Work task>
Return, word for word, only the lines of the data below that lie between the line with "Task: Click the 2016-04-05 creation date" and the line with "644x434 pixels.", those two lines included.

Material for this task>
◆ ◆ ◆ ◆
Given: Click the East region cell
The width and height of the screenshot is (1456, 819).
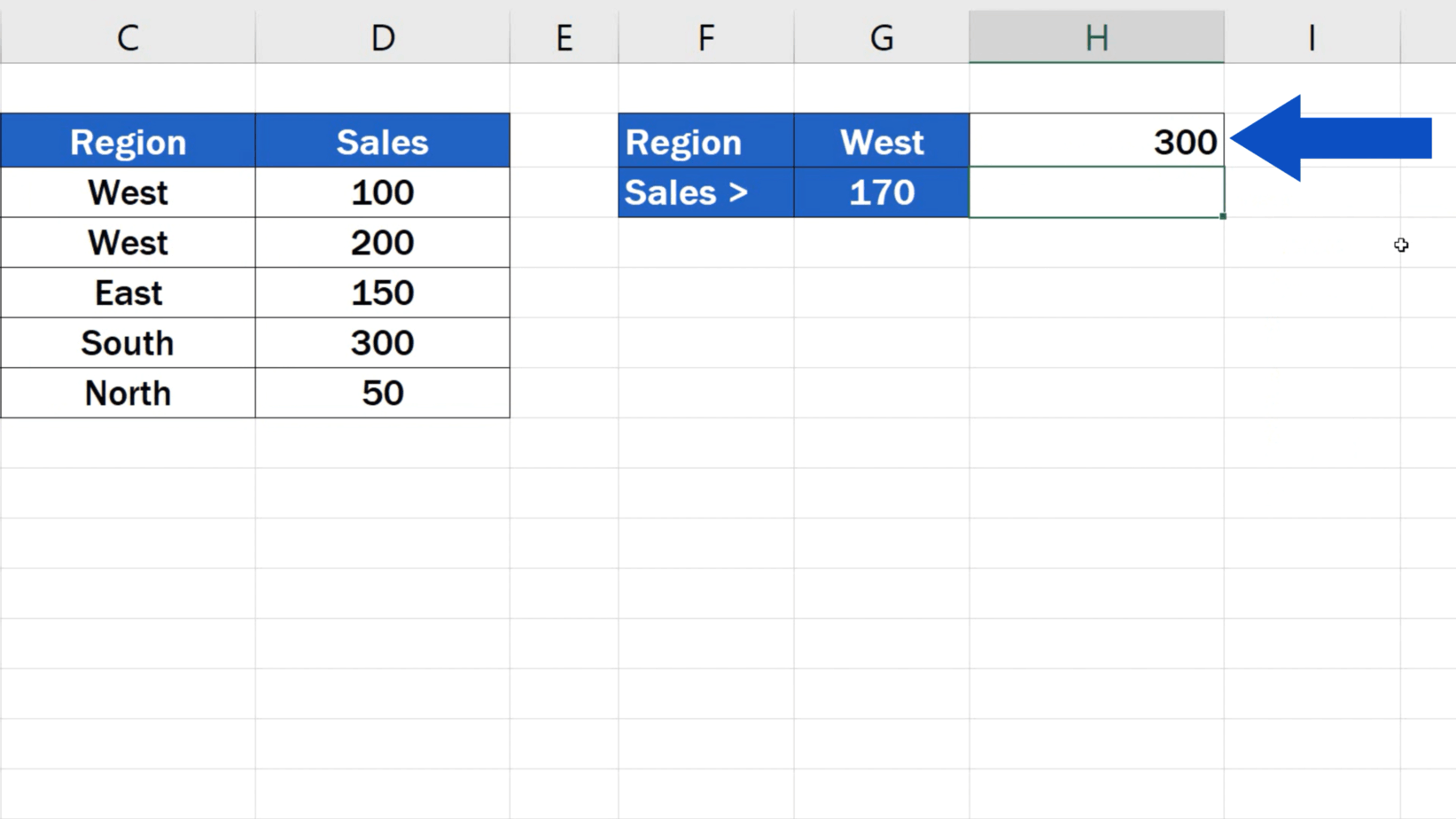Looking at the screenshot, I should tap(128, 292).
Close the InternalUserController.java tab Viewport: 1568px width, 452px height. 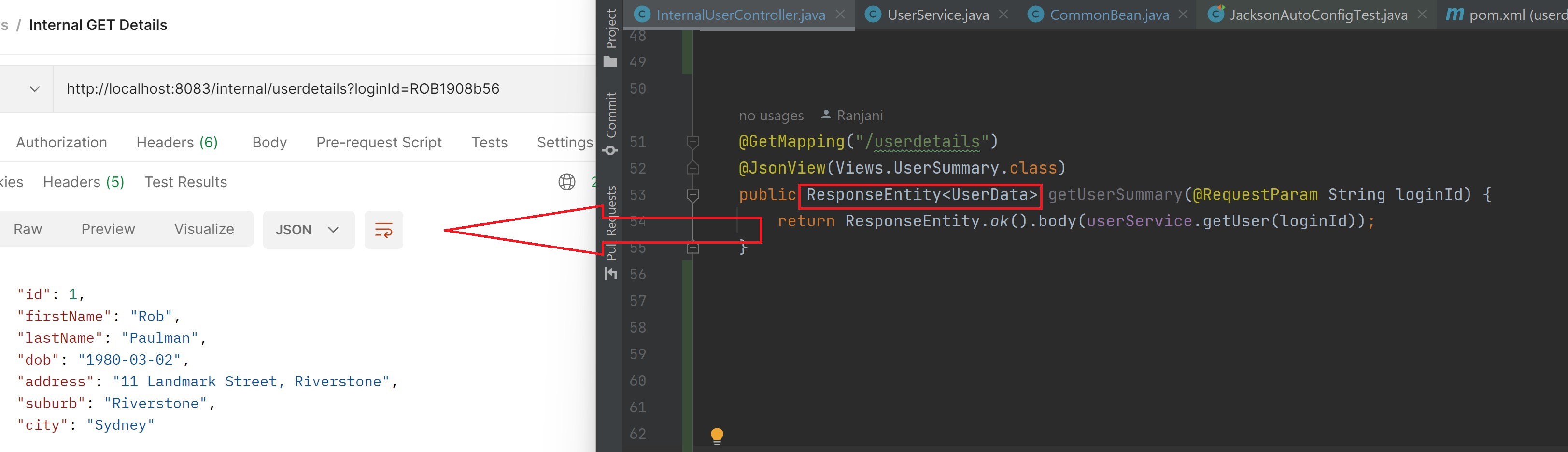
◆ ◆ ◆ ◆
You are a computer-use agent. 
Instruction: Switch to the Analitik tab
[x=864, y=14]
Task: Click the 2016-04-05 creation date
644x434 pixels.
◆ ◆ ◆ ◆
Answer to the exercise>
Task: Click the 2016-04-05 creation date
644x434 pixels.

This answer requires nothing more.